İnsanlar için uzun süredir cazibe kaynağı olan kalamarlar efsanelere, batıl inançlara ve mitolojilere konu olmuştu.
İlginç görünümleri ve şaşılası zekaları ile açık denizlerdeki ustalıkları, onları görenlerde hayranlık uyandırabilir.
Efsaneler bir tarafa, kalamarlar günümüzde de (Santa Barbara – California Üniversitesi’nde çalışan profesör Daniel Morse gibi) insanların ilgisini aynı miktarda çekmeye devam ediyor; fakat daha bilimsel sebeplerle.
Uçsuz bucaksız okyanusların çoğu zaman çorak enginliklerinde avlanmak, iletişim kurmak, yırtıcılardan kaçınmak ve eşleşmek üzere milyonlarca yıldır evrimleşen kalamarlarda, hayvanlar aleminin en karmaşık derilerinden biri evrimleşmiş.
Seçkin bir biyokimya ve moleküler genetik emeritus profesörü olan Morse, şöyle söylüyor:
“İnsanlar yüzyıllardır kalamarların cilt renkleri ve desenlerini değiştirme kabiliyeti karşısında büyülenmişti. Kalamarlar bunu çok güzel bir şekilde ve gizlenmek, su altında iletişim kurmak, birbirlerine işaret vermek, diğer türleri uzaklaştırmak ya da eşleşme cazibesi oluşturmak ve diğer türden işaretleşmeler gerçekleştirmek için yapıyor.”
Ahtapotlar ve mürekkep balıkları gibi kafadan bacaklı kuzenleri gibi, kalamalar da kromatofor adını taşıyan ve genişleyerek ışığa maruz kaldıklarında çeşitli pigmentli renk tonlarıyla sonuçlanan, pigmentle dolu özel hücrelere sahip.
Fakat Morse’un ilgilendiği şey, kalamarların parıldayıp titreşerek farklı renkler yansıtma ve ışığı ciltlerinde kırma kabiliyetiymiş.
Bu etkinin, okyanusun üst kısmındaki ışık beneklerini taklit ettiği düşünülüyor; söz konusu özellik, normalde boş görünen bir deniz manzarasının tek niteliği.
Kalamarların kendilerini en sade arka planlara bile gizlemeyi (veya buralarda belirgin hale gelmeyi) nasıl başardığını anlamak, çeşitli uygulamalarda aynı ışık ayarlama özelliklerine sahip malzemelerin üretilmesini mümkün kılabilir.

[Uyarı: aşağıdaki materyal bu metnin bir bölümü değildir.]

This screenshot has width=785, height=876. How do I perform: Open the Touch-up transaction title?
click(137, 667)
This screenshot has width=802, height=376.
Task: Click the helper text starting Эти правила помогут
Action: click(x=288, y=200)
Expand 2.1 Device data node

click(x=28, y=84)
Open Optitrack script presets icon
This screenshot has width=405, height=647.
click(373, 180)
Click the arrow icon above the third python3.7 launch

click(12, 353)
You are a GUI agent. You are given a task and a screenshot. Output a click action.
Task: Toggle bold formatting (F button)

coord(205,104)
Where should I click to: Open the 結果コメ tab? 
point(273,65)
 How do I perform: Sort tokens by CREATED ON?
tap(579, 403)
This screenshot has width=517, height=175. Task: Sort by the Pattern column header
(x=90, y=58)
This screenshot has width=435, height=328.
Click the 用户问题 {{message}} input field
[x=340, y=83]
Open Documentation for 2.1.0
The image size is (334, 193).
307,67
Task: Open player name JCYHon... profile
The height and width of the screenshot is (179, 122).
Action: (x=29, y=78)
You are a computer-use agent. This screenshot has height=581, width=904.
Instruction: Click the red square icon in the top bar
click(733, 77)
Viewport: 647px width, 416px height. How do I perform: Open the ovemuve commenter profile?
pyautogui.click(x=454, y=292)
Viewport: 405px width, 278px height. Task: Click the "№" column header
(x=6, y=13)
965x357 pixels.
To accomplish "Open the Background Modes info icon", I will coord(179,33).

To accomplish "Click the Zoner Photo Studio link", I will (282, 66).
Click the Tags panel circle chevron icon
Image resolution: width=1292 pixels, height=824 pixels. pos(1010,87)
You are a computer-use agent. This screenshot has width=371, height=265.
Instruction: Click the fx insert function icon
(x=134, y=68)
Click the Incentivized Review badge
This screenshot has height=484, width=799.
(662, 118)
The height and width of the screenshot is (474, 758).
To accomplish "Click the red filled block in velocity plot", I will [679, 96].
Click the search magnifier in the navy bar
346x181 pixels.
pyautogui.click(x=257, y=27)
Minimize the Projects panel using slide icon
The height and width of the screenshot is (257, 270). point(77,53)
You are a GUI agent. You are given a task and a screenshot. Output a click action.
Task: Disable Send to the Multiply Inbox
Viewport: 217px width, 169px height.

“Kalamarların yansıtılan ışığın sadece rengini değil, parlaklığını da ayarlayabildiğini keşfettik” diyor Morse.
Şimdiye kadar yapılan araştırmalarda, bu renkli parıldamalardan reflektin adı verilen belirli proteinlerin sorumlu olduğu belirlenmiş. Fakat kalamarın yansıtılan ışığın parlaklığını ayarlama kabiliyeti bir çeşit gizem olarak kalmış.
Araştırmacılar reflektin proteinleri içeren malzeme sistemlerinde kalamarların yapabildiği yanardöner renk değişimlerine yaklaşmışsa da, yansıtılan bu ışıkların parlaklığını artıramamışlar.
Yeni çalışmada ise bu durumun, reflektinleri kuşatan lamel adlı zardan kaynaklandığı ortaya çıkmış.